タクシー運転手は、”People of your kind. They make me feel upset where I breathe(あなたみたいな人。そういう人たちが私が息をする場所をむかつかせるんですよ).””You have everything, but…that is not enough. You are greedy, my friend, am I right? Driven by greed?(あなたはすべてを手にしているのに、それでも満ち足りない。あなたは貪欲なんですよ、私の言うことあたっているでしょう? 欲に操られいるんでしょう?” と決めつける。ウイリアムは「あなたは僕のことを何も知らない」と反論するがタクシー運転者は聞く耳を持たない。これが、離婚当時のホークに対する世論の総括だった。

小説家としての飛び抜けた才能

この冒頭シーンを含め、ホークは自分がやってきたことと、それが他人にどう見えているのかを知っている。その距離感を保ったままで、ウイリアム・ハーディングという徹底的に自己中心的な男の心理と行動を描いている。そこに、イーサン・ホークの小説家としての飛び抜けた才能を感じる小説だ。

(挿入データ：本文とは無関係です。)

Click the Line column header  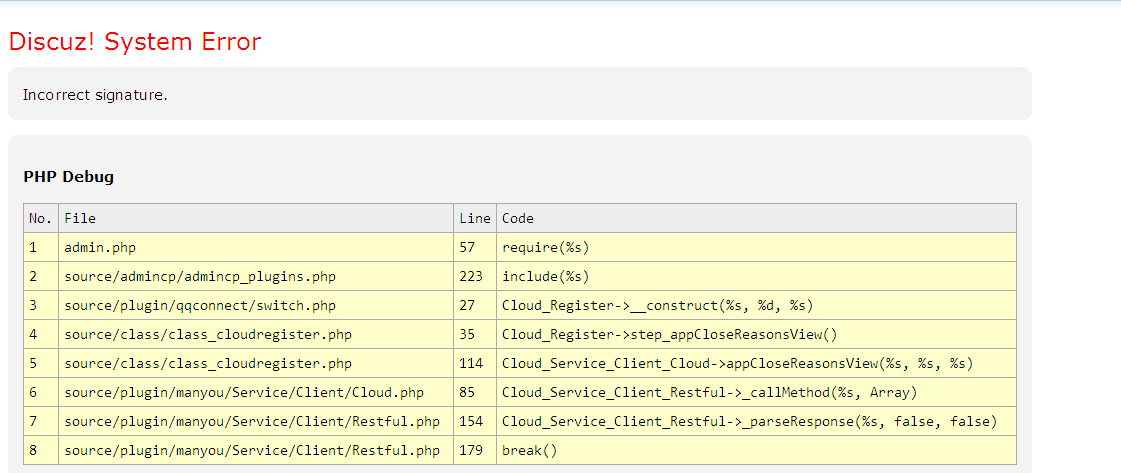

この小説では妻はロックスターという設定だが、それ以外はすべてユマ・サーマンだと明らかだ。2003年にニューヨークのリンカーンセンターで上演されたシェイクスピアの『ヘンリー四世 第一部』で、ヘンリー四世を演じたリチャード・イーストンが舞台の上で心臓発作を起こし、ヘンリー・パーシー(ホットスパー)を演じていたイーサン・ホークがそれに気づいて観客の中に医師がいないか呼びかけたのは実際に起こったことだ。

この小説では登場人物が別名なだけで、同じことが起きる。だから他のこともかなり事実に基づいている「自伝小説」だと想像できる。